前回までは、主に、私の個人的な体験に基づいた話を書いてきました。今回からは、もうちょっと話を一般化したいと思います。実際に書店に国語辞典を買いに行くとき、どんなことに気をつければいいかといった、実践的な内容を扱います。
チェック項目を並べて国語辞典を点数化したくないというのは、最初に述べたとおりです。特定の辞書だけがいいと思われるような書き方は避けます。それよりも、読者が「自分ならこういう辞書を選ぶ」と、自由に判断するのを助けるような材料を記すつもりです。
話の中心にしたいのは、児童・生徒が学校で使う学習国語辞典(以下、学習辞典)です。特に、小学生向けのものを取り上げます。
なぜ急に学習辞典の話になるのか、と思われるかもしれません。理由は、大人が自分用の辞書を選ぶときよりも、子どもに選んでやるときのほうが、ずっと頭を悩ませるものだからです。辞書ひとつで学習意欲が左右されるかもしれないわけで、責任は重大です。
子どもの辞書の選び方が分かれば、その応用で大人の辞書も選べます。大人用の辞書については、必要に応じて補足をします。
私自身は、小学生の時、例の『広辞典』(集英社)という実用辞典を愛用していたためもあって、リアルタイムで学習辞典を使った記憶はほとんどありません。学校の図書館にあったものを、授業で何度か使った程度です。その後も、学習辞典とは縁がないままでした。
ところが、2004年のこと、NHK教育テレビの小学生向け国語番組の制作に参加してから、事情が変わりました。

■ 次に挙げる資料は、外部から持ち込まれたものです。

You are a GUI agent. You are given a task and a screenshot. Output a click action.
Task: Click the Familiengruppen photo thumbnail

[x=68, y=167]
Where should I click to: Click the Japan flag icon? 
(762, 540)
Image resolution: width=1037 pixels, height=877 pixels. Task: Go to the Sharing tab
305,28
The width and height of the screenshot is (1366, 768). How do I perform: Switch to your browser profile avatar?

語彙や文法から文章表現にいたるまで、ことばに関するもろもろの内容を、小学生に分かるように説明する必要が出てきました。
私は、その手法を学習辞典に求めました。学習辞典は、やさしい説明が命です。たとえば、「概念」は、一般向けの『新選国語辞典』(小学館)では、〈多くの観念のうちから、共通の要素をぬきだし、それをさらに総合して得た普遍的な観念〉と説明しています。これでも十分ですが、子ども向けの『例解学習国語辞典』(同)では、さらにかみ砕いています。
〈多くの物ごとから、にたところをとりだしてつくられる考えのまとまり〉
たしかに、分かりやすい。こうして、私は、学習辞典を熟読するようになりました。
学習辞典選びは自分の目で
その後、「子どもの国語辞典をどう選んだらいいか」と取材を受ける機会も、何度かありました。インタビュアーの話から、世間では、学習辞典の選び方に悩む親御さんが非常に多いらしいことも知りました。

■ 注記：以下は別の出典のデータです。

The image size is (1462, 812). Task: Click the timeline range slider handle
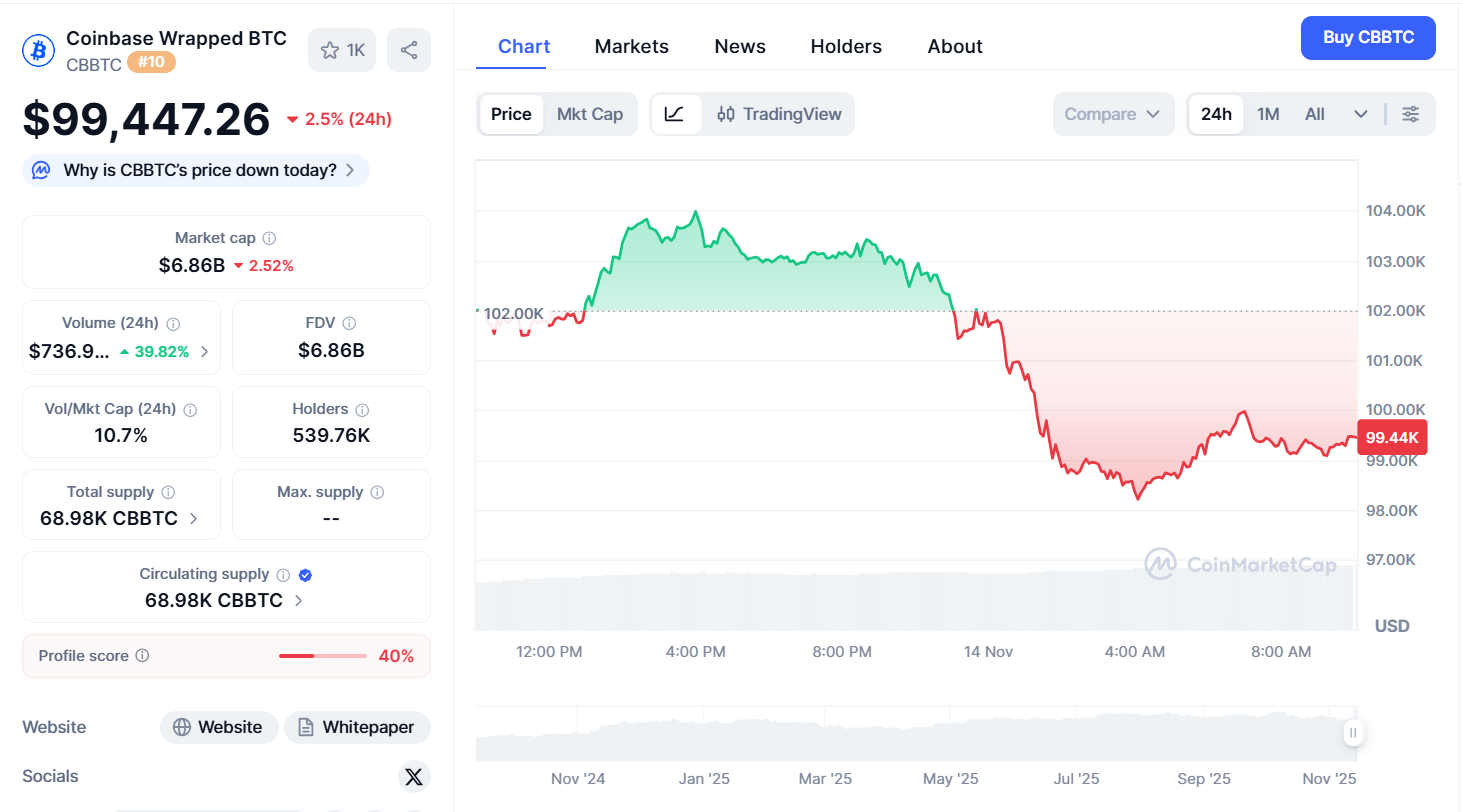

実際、学習辞典に対する需要は高まっているようです。〈辞書の売れ行きはこの10年で約半分に落ち込んだが、小学生向けの辞書に限っては販売部数が伸びている〉(『産経新聞』ウェブ版 2009.4.21、三省堂宣伝広報部長談)というのですから、よろこばしい話です。

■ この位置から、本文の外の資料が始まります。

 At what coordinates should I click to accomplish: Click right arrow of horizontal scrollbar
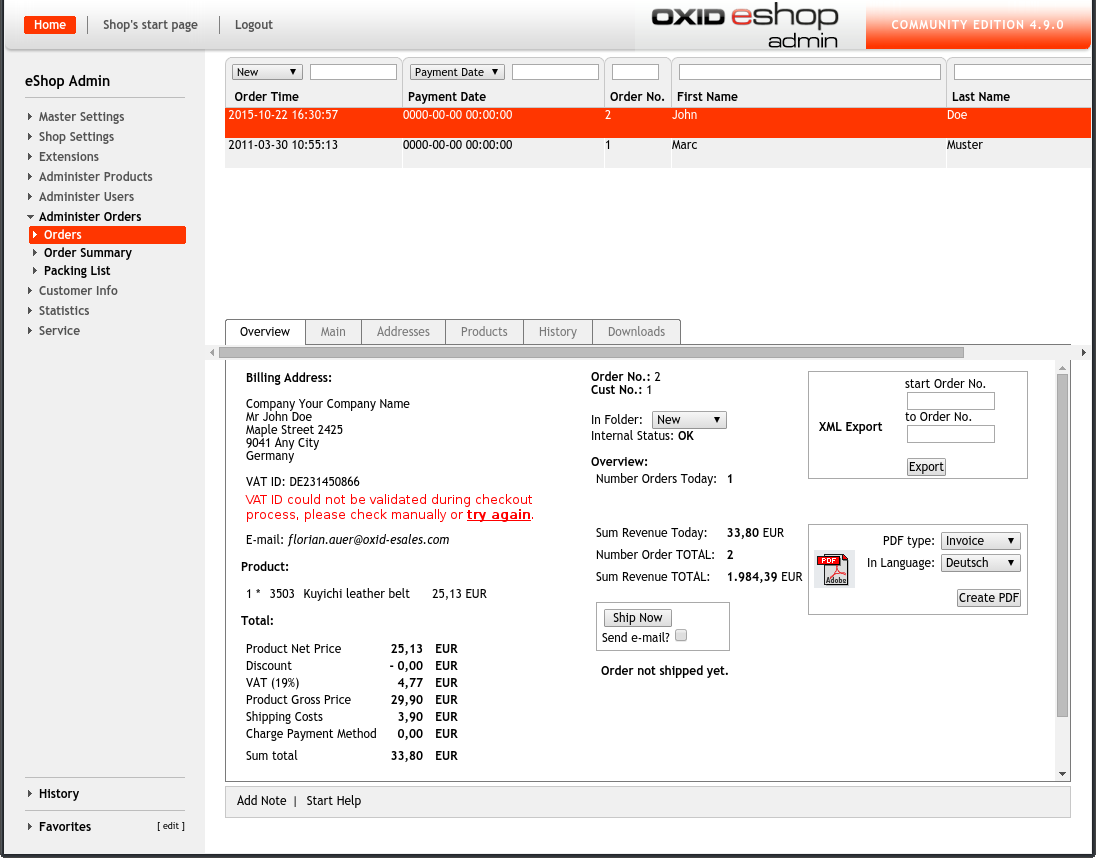click(1084, 353)
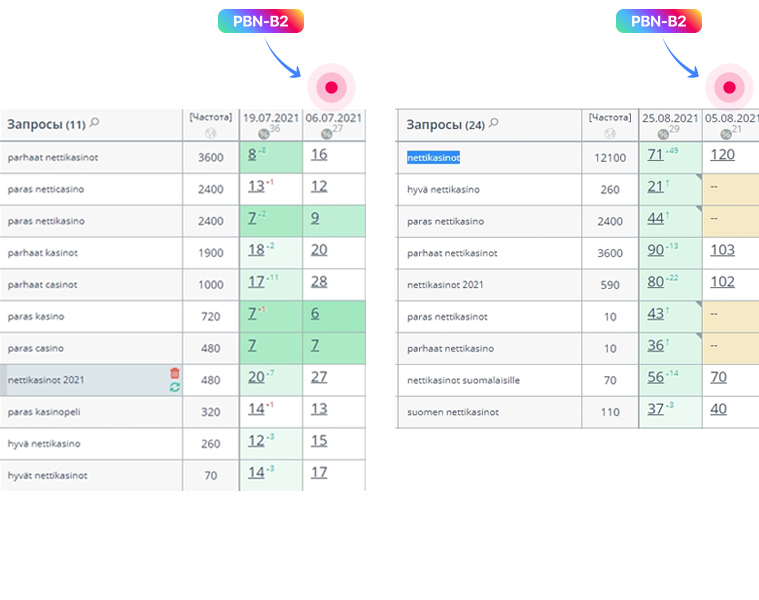759x600 pixels.
Task: Open position 8 link for parhaat nettikasinot
Action: 253,154
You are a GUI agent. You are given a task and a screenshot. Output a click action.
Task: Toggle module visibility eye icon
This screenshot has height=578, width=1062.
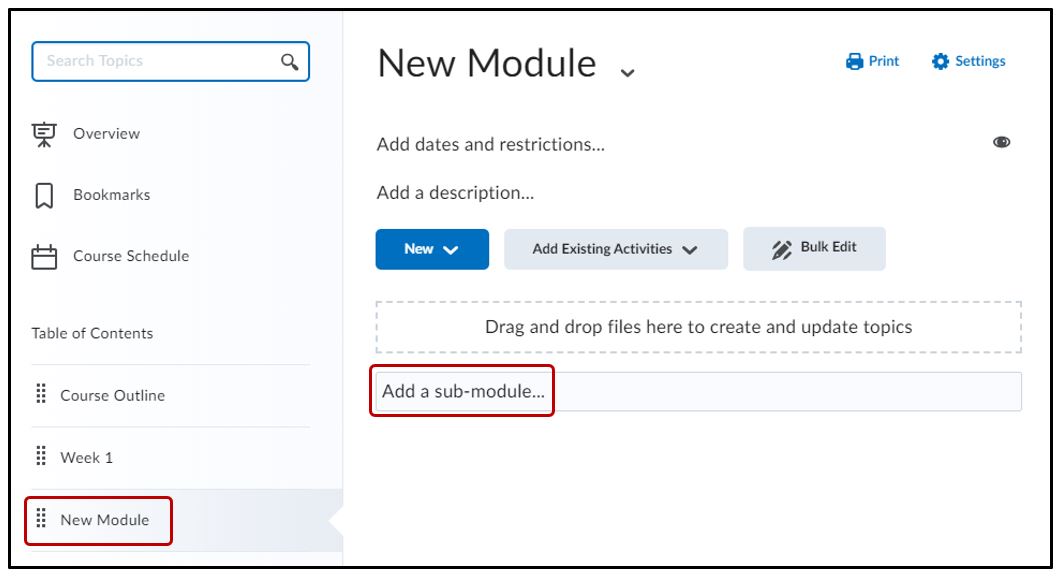1000,143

「amazon.co.jp」の「国語辞典」というカテゴリーで、売れている順番にリストを並べてみると、一般向けを抑えて、学習辞典が上位に来ます。今や、学習辞典を無視しては、国語辞典は語れない状況になっています。
学習辞典人気の功労者は、言うまでもなく、立命館小学校の深谷圭助さんです。小学1年生から日常的に辞書を引かせるという、従来にない指導法を取り入れました。子どもたちは、調べたことばに付箋をつけていき、そのうち、付箋の厚みで辞書がふくれあがります。調べた量が視覚化され、自信につながります。
この指導法は、画期的であると同時に、いたって正攻法であり、支持を広げました。辞書出版社もまた、この指導法を支持し、かつ、競うかのように宣伝しています。宣伝それ自体は、辞書の活用を促すことにつながり、たいへんけっこうなことです。
ただ、その結果、〈深谷先生も推奨されている辞書〉という理由で、いくつかの特定の学習辞典を選んだり、勧めたりする人も出てきました。インターネット上では、そういう書きこみが目につきます。これは判断停止であり、好ましいことではありません。
深谷さん自身は、〈辞書によって書いてあることが違うと知るのも大切な学びですから、最初の辞書は当校ではあえて指定していません〉(『プレジデントFamily』2009.4)と明確に語っています。著書にも、辞書の名前は記してありますが、例示にとどまります。判断は、あくまで辞書を買う側がすべきものです。
どの先生が推薦しているからとか、アマゾンのレビューでほめてあったからという理由で子どもの辞書を選ぶのは、さびしい気がします。せっかくなら、自分の目で選びたいではありませんか。そのために役立つことをお話ししたいと思います。